» **Goal**
Rewrite the records below, substituting "screen assistant" for every occurrence of "computer-use agent" and leaving everything else unchanged.

=-=-=-=-=

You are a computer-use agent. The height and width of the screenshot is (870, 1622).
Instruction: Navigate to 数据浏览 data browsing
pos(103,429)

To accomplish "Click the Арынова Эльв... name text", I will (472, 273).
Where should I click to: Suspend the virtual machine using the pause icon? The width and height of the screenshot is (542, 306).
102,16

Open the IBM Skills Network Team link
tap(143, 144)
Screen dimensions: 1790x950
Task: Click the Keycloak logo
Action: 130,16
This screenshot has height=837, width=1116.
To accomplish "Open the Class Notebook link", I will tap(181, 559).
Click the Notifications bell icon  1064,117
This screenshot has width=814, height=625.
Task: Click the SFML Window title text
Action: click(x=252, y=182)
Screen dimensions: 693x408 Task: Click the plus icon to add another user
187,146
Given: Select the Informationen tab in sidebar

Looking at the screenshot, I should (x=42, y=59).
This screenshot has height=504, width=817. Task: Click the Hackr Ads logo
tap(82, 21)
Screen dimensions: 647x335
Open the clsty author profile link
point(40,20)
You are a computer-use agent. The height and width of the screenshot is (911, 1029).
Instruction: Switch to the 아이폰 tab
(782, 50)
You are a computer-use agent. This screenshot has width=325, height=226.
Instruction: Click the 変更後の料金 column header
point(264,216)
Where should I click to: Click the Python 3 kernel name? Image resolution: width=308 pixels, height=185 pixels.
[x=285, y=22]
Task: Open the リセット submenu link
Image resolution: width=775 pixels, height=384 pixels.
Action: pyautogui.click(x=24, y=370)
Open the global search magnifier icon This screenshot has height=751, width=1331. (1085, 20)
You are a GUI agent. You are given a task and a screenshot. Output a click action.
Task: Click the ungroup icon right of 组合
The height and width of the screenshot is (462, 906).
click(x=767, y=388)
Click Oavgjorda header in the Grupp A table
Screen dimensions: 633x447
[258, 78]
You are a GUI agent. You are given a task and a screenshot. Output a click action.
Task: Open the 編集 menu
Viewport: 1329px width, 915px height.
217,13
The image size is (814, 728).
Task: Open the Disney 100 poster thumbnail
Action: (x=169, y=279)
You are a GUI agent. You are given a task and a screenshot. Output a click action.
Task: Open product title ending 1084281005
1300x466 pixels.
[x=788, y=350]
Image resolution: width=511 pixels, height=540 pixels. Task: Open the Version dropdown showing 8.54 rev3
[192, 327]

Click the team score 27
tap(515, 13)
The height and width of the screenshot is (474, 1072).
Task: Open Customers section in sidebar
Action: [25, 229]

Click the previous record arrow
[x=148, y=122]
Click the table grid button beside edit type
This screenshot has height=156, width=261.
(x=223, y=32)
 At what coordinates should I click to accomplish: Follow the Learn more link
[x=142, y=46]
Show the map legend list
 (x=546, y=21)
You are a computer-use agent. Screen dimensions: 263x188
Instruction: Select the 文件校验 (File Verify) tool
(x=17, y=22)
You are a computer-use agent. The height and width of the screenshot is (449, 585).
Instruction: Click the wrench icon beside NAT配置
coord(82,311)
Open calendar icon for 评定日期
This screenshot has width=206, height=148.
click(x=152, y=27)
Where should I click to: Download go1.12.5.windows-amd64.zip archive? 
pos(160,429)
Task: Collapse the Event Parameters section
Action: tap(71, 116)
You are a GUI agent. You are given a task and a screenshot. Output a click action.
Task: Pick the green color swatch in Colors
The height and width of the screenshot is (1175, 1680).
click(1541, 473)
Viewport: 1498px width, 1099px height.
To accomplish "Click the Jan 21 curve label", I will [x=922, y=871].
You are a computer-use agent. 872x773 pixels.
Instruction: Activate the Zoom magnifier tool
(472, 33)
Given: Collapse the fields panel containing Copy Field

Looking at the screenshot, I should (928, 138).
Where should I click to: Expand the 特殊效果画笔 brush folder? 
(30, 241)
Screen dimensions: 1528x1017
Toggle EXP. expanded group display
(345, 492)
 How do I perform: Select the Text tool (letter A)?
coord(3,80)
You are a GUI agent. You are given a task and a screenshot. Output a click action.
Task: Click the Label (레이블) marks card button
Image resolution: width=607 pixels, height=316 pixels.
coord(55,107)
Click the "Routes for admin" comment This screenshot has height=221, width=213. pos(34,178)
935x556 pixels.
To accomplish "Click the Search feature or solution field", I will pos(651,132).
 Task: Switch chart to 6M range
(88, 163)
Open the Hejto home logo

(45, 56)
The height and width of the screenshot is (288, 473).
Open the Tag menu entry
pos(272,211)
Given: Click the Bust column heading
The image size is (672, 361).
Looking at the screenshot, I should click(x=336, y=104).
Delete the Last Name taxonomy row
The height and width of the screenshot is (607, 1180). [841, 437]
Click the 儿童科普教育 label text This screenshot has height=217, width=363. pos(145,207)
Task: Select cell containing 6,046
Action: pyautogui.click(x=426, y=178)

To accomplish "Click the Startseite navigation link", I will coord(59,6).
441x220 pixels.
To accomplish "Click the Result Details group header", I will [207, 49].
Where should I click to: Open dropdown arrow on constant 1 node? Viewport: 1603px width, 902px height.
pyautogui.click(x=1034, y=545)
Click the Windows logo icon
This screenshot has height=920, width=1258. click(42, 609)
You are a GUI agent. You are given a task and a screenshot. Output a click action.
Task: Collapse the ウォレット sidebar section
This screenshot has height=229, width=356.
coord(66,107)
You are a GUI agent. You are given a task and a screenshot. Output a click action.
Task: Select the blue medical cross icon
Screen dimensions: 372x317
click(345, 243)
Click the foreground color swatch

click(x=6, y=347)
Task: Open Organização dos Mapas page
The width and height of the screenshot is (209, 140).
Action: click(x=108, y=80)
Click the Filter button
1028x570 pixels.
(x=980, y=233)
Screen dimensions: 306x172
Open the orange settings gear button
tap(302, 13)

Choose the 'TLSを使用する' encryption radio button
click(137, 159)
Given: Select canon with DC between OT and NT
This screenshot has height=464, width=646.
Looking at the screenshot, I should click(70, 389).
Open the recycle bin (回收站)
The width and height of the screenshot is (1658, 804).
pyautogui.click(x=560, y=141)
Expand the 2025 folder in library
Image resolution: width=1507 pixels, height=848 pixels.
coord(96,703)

=-=-=-=-=

» **Final result**
You are a screen assistant. The height and width of the screenshot is (870, 1622).
Instruction: Navigate to 数据浏览 data browsing
pos(103,429)

To accomplish "Click the Арынова Эльв... name text", I will (472, 273).
Where should I click to: Suspend the virtual machine using the pause icon? The width and height of the screenshot is (542, 306).
102,16

Open the IBM Skills Network Team link
tap(143, 144)
Screen dimensions: 1790x950
Task: Click the Keycloak logo
Action: 130,16
This screenshot has height=837, width=1116.
To accomplish "Open the Class Notebook link", I will tap(181, 559).
Click the Notifications bell icon  1064,117
This screenshot has width=814, height=625.
Task: Click the SFML Window title text
Action: click(x=252, y=182)
Screen dimensions: 693x408 Task: Click the plus icon to add another user
187,146
Given: Select the Informationen tab in sidebar

Looking at the screenshot, I should (x=42, y=59).
This screenshot has height=504, width=817. Task: Click the Hackr Ads logo
tap(82, 21)
Screen dimensions: 647x335
Open the clsty author profile link
point(40,20)
You are a screen assistant. The height and width of the screenshot is (911, 1029).
Instruction: Switch to the 아이폰 tab
(782, 50)
You are a screen assistant. This screenshot has width=325, height=226.
Instruction: Click the 変更後の料金 column header
point(264,216)
Where should I click to: Click the Python 3 kernel name? Image resolution: width=308 pixels, height=185 pixels.
[x=285, y=22]
Task: Open the リセット submenu link
Image resolution: width=775 pixels, height=384 pixels.
Action: pyautogui.click(x=24, y=370)
Open the global search magnifier icon This screenshot has height=751, width=1331. (1085, 20)
You are a GUI agent. You are given a task and a screenshot. Output a click action.
Task: Click the ungroup icon right of 组合
The height and width of the screenshot is (462, 906).
click(x=767, y=388)
Click Oavgjorda header in the Grupp A table
Screen dimensions: 633x447
[258, 78]
You are a GUI agent. You are given a task and a screenshot. Output a click action.
Task: Open the 編集 menu
Viewport: 1329px width, 915px height.
217,13
The image size is (814, 728).
Task: Open the Disney 100 poster thumbnail
Action: (x=169, y=279)
You are a GUI agent. You are given a task and a screenshot. Output a click action.
Task: Open product title ending 1084281005
1300x466 pixels.
[x=788, y=350]
Image resolution: width=511 pixels, height=540 pixels. Task: Open the Version dropdown showing 8.54 rev3
[192, 327]

Click the team score 27
tap(515, 13)
The height and width of the screenshot is (474, 1072).
Task: Open Customers section in sidebar
Action: [25, 229]

Click the previous record arrow
[x=148, y=122]
Click the table grid button beside edit type
This screenshot has height=156, width=261.
(x=223, y=32)
 At what coordinates should I click to accomplish: Follow the Learn more link
[x=142, y=46]
Show the map legend list
 (x=546, y=21)
You are a screen assistant. Screen dimensions: 263x188
Instruction: Select the 文件校验 (File Verify) tool
(x=17, y=22)
You are a screen assistant. The height and width of the screenshot is (449, 585).
Instruction: Click the wrench icon beside NAT配置
coord(82,311)
Open calendar icon for 评定日期
This screenshot has width=206, height=148.
click(x=152, y=27)
Where should I click to: Download go1.12.5.windows-amd64.zip archive? 
pos(160,429)
Task: Collapse the Event Parameters section
Action: tap(71, 116)
You are a GUI agent. You are given a task and a screenshot. Output a click action.
Task: Pick the green color swatch in Colors
The height and width of the screenshot is (1175, 1680).
click(1541, 473)
Viewport: 1498px width, 1099px height.
To accomplish "Click the Jan 21 curve label", I will [x=922, y=871].
You are a screen assistant. 872x773 pixels.
Instruction: Activate the Zoom magnifier tool
(472, 33)
Given: Collapse the fields panel containing Copy Field

Looking at the screenshot, I should (928, 138).
Where should I click to: Expand the 特殊效果画笔 brush folder? 
(30, 241)
Screen dimensions: 1528x1017
Toggle EXP. expanded group display
(345, 492)
 How do I perform: Select the Text tool (letter A)?
coord(3,80)
You are a GUI agent. You are given a task and a screenshot. Output a click action.
Task: Click the Label (레이블) marks card button
Image resolution: width=607 pixels, height=316 pixels.
coord(55,107)
Click the "Routes for admin" comment This screenshot has height=221, width=213. pos(34,178)
935x556 pixels.
To accomplish "Click the Search feature or solution field", I will pos(651,132).
 Task: Switch chart to 6M range
(88, 163)
Open the Hejto home logo

(45, 56)
The height and width of the screenshot is (288, 473).
Open the Tag menu entry
pos(272,211)
Given: Click the Bust column heading
The image size is (672, 361).
Looking at the screenshot, I should click(x=336, y=104).
Delete the Last Name taxonomy row
The height and width of the screenshot is (607, 1180). [841, 437]
Click the 儿童科普教育 label text This screenshot has height=217, width=363. pos(145,207)
Task: Select cell containing 6,046
Action: pyautogui.click(x=426, y=178)

To accomplish "Click the Startseite navigation link", I will coord(59,6).
441x220 pixels.
To accomplish "Click the Result Details group header", I will [207, 49].
Where should I click to: Open dropdown arrow on constant 1 node? Viewport: 1603px width, 902px height.
pyautogui.click(x=1034, y=545)
Click the Windows logo icon
This screenshot has height=920, width=1258. click(42, 609)
You are a GUI agent. You are given a task and a screenshot. Output a click action.
Task: Collapse the ウォレット sidebar section
This screenshot has height=229, width=356.
coord(66,107)
You are a GUI agent. You are given a task and a screenshot. Output a click action.
Task: Select the blue medical cross icon
Screen dimensions: 372x317
click(345, 243)
Click the foreground color swatch

click(x=6, y=347)
Task: Open Organização dos Mapas page
The width and height of the screenshot is (209, 140).
Action: click(x=108, y=80)
Click the Filter button
1028x570 pixels.
(x=980, y=233)
Screen dimensions: 306x172
Open the orange settings gear button
tap(302, 13)

Choose the 'TLSを使用する' encryption radio button
click(137, 159)
Given: Select canon with DC between OT and NT
This screenshot has height=464, width=646.
Looking at the screenshot, I should click(70, 389).
Open the recycle bin (回收站)
The width and height of the screenshot is (1658, 804).
pyautogui.click(x=560, y=141)
Expand the 2025 folder in library
Image resolution: width=1507 pixels, height=848 pixels.
coord(96,703)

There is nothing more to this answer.